The Labour Party’s spokeswoman on communications issues, Chi Omwurah, decried the government’s flip-flop approach and said it would have a dire impact on the future.

“It has been clear for some time that there are serious questions over whether Huawei should be allowed to control large sections of our country’s telecoms networks, yet the government refused to face reality,” she said. “Their approach to our 5G capability, Huawei and our national security has been incomprehensibly negligent.”

Huawei expressed disappointment, saying that the decision threatens to move “Britain into the digital slow lane, push up bills and deepen the digital divide.”

“The American motive for these activities is one of protecting American jobs,″ Huawei UK Vice President Jeremy Thompson told The Associated Press, arguing that the United States., despite its global might, is behind the curve when it comes to wireless technology.

“The U.S. have under-invested in wireless consistently since the second generation. Here we are in the fifth,″ he said. “They’ve under-invested.

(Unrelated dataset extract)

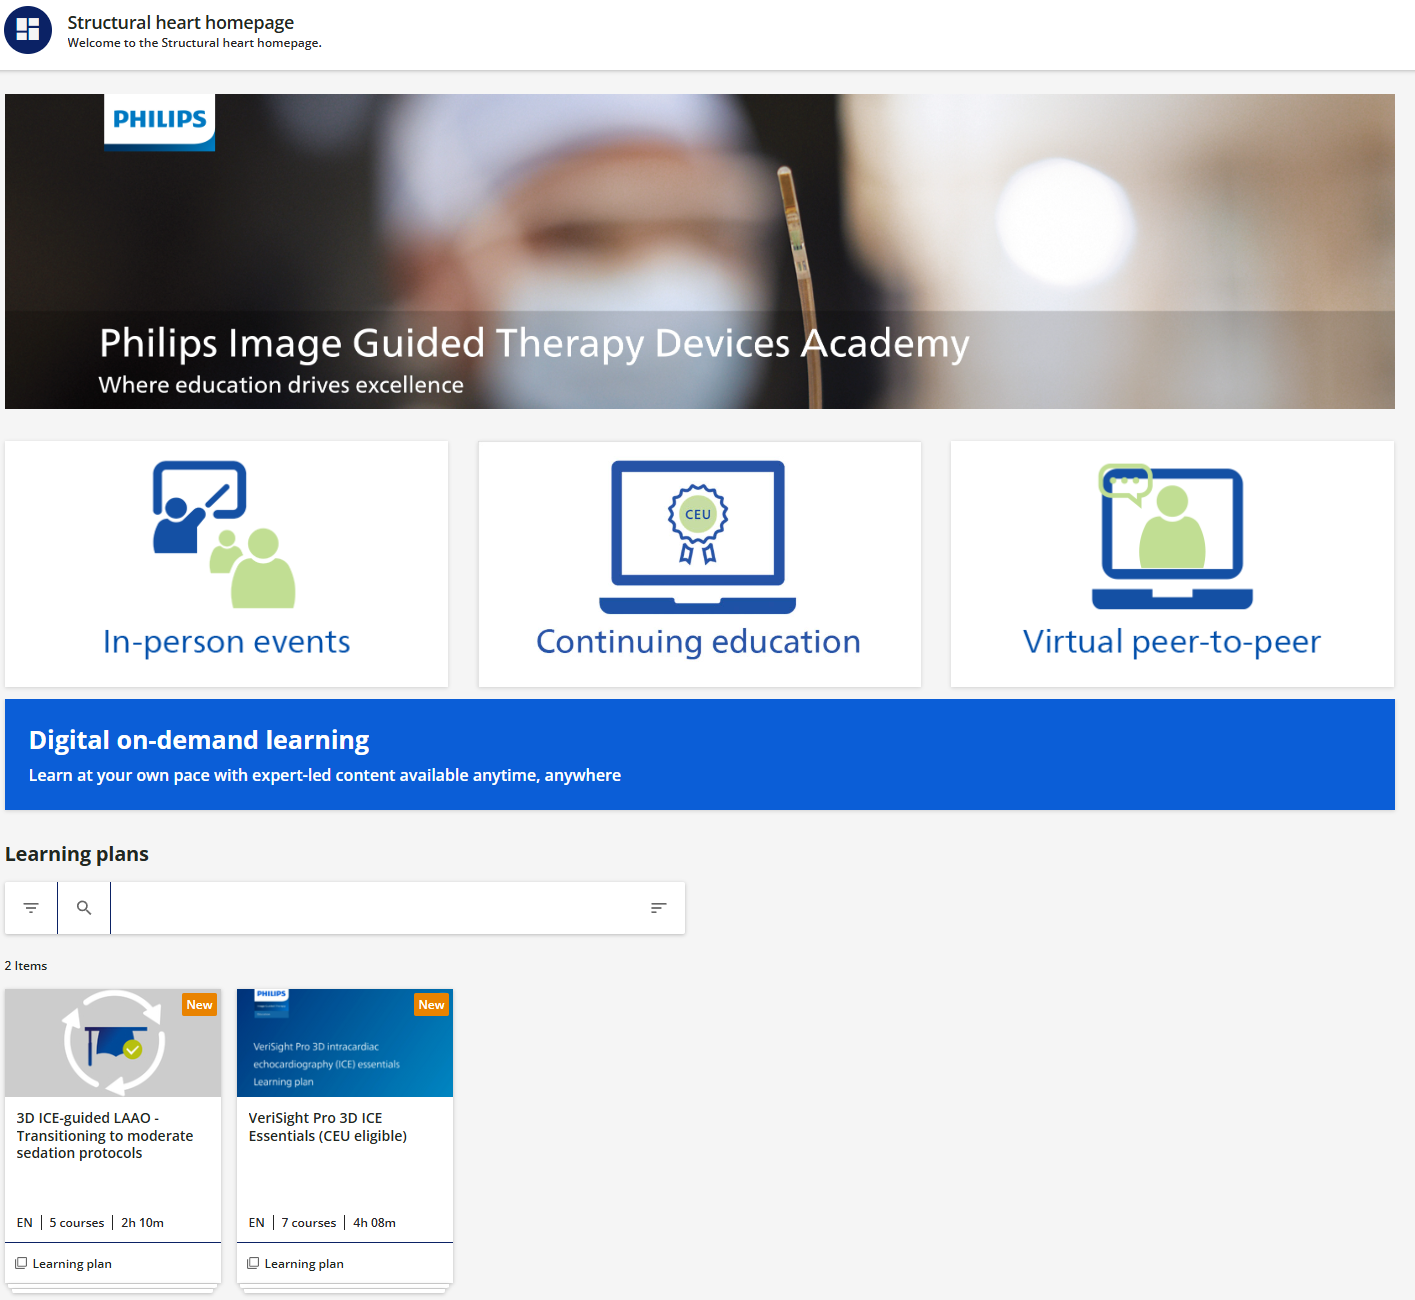Open the 3D ICE-guided LAAO course thumbnail
This screenshot has height=1300, width=1415.
click(113, 1043)
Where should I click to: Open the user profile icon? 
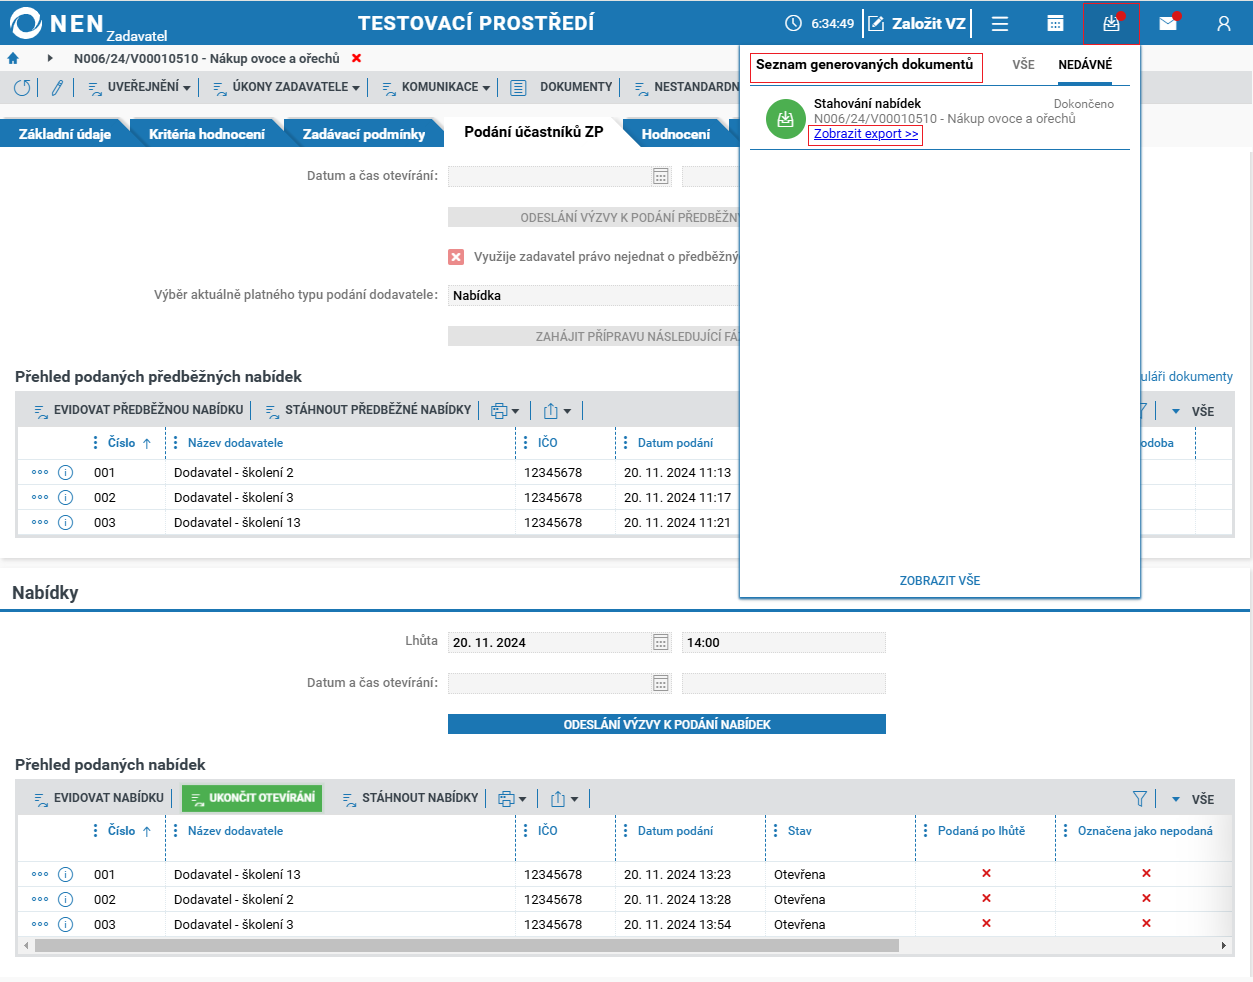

And as a result, they’re behind the rest of the world.”

The controversy has put Huawei at the vortex of tensions between China and Britain.

Last fall, the U.K. called on China to give the U.N. High Commissioner for Human Rights free access to Xinjiang.

More recently, Johnson’s government has criticized China’s decision to impose a sweeping new national security law on Hong Kong. Britain accused the Beijing government of a serious breach of the Sino-British Joint Declaration under which the U.K. returned control of Hong Kong to China in 1997, and announced it would open a special route to citizenship for up to 3 million eligible residents of the city.

China’s ambassador to Britain, Liu Xiaoming, last week decried what he described as “gross interference” in Chinese affairs.

“Britain can only be great,” he said, when it has an independent foreign policy, adding that it sets a bad precedent to “make your policy in the morning and change it in evening.”

“It also sends out a very bad message to the China business community,” Liu said, suggesting Chinese companies might think twice about investing in Britain. “They are all watching how you handle Huawei.”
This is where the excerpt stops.